首都・ソフィアから約30km南東に位置するペルニック(Перник, Pernik)は、首都の通勤圏として多くの人が住んでおり、国内で都市の人口10位(2024年現在)の街です。昔は炭鉱の街として栄えていました。街の中心には、立派な炭鉱のシンボルとしての建物もあります。
1891年からの歴史を持つこの鉱山は、鉱床(資源として利用できる鉱物や石油・天然ガスなどが集まっているところ)が枯渇して閉鎖される1966年まで稼働していたそうです。その約20年後に炭鉱博物館になりました。バルカン半島で唯一の炭鉱博物館です。
この施設は、地下の坑道の一部が全長約630mの展示室になっていることで知られています。初期のころの人力採掘から、木製の荷車や荷車による石炭の取り出し、馬車から電気機関車や機械化された石炭採掘施設に至るまで、100年以上にわたる石炭採掘の歴史が展示されています。これらの多くは実物で、ブルガリアの炭鉱の歴史を垣間見ることができます。
私は友人と一緒に約1時間弱のツアーに参加してみました。
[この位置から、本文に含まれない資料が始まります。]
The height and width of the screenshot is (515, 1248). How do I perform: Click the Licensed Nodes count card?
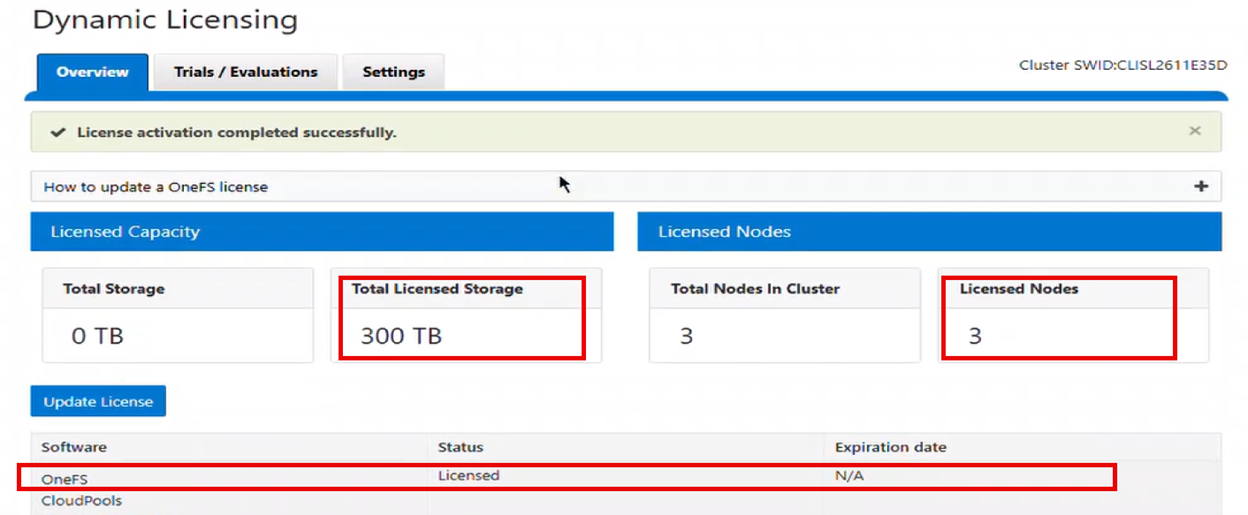click(x=1072, y=314)
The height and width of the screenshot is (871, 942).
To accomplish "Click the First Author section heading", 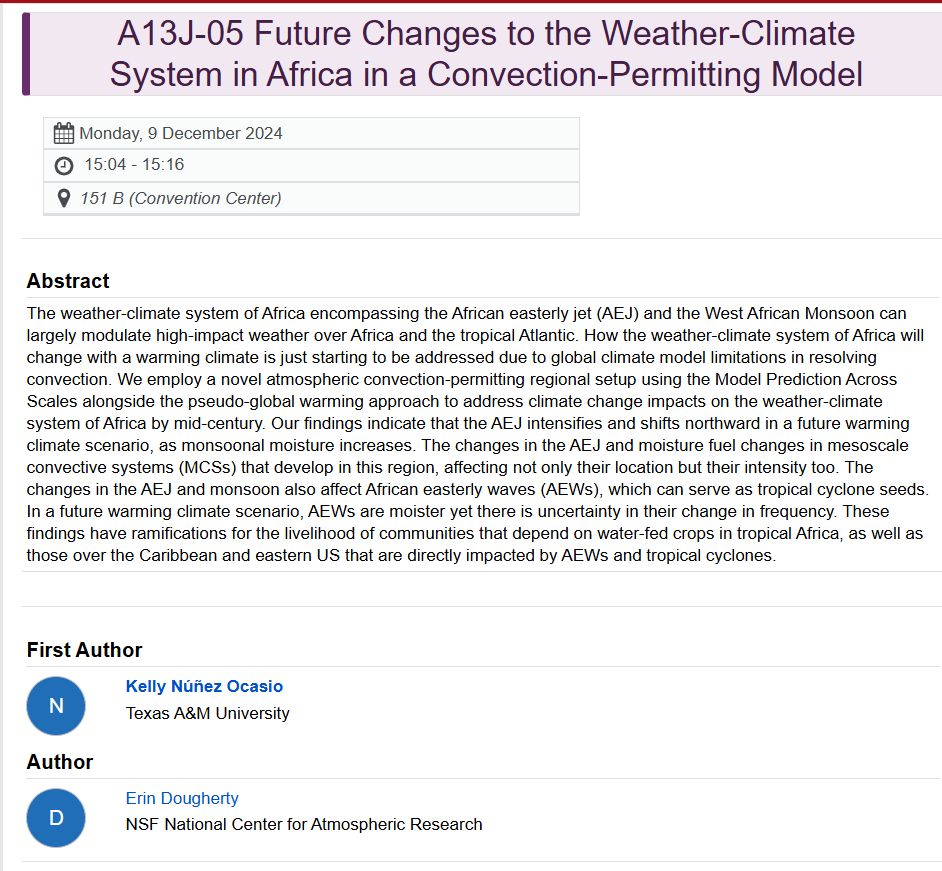I will (x=84, y=649).
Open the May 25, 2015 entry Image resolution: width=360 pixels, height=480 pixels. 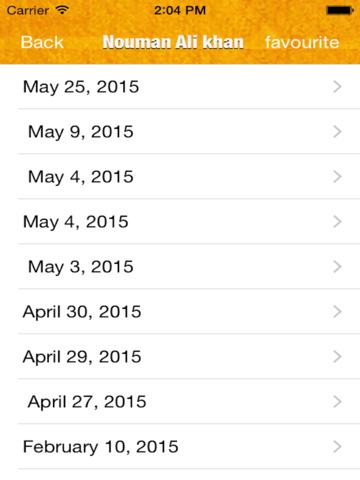click(180, 87)
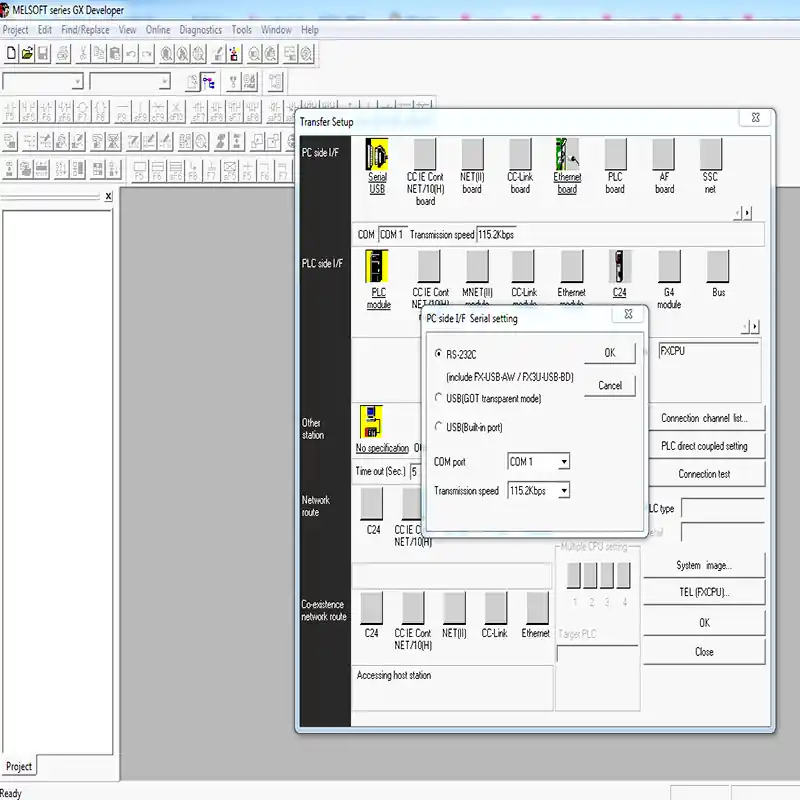This screenshot has height=800, width=800.
Task: Open the Diagnostics menu
Action: [x=200, y=30]
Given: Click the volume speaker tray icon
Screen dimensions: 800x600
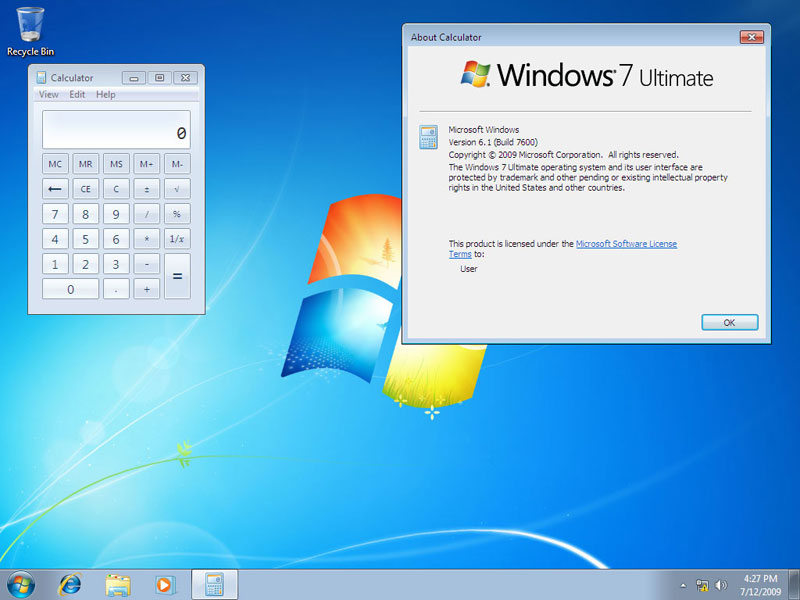Looking at the screenshot, I should 721,585.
地下約50mの深さまで緩やかに下るのですが、温度は一年を通して0度ほどに保たれているため、夏でも防寒用の服が必要です。
ツアーではガイドさんがつき、当時の様子を詳しく説明してくれました。目に見えない有毒ガスから身を守るために、ランプや鳥などを使って危険を察知していたこと、馬は生まれてから3年間一度も外に出ることなく働かされ、2トンもある荷物を引いていたことなどを聞きました。また採掘中の坑内はとても暑く水分補給が必要で、炭鉱夫が一日に飲む水は6リットルもあったそうです。大変厳しい労働環境でしたが、給料が良かったために働きたい人が大勢集まり、街が形成されたとのことでした。
このツアーは土日関係なく毎時間実施されるため、混雑することはないだろうと思っていたのですが、予想は外れ、私が参加した回は10人ほどのグループになり少し驚きました。ブルガリア人にとってよく知られる人気の観光スポットになっているようで、市外からも多くの観光客が訪れていました。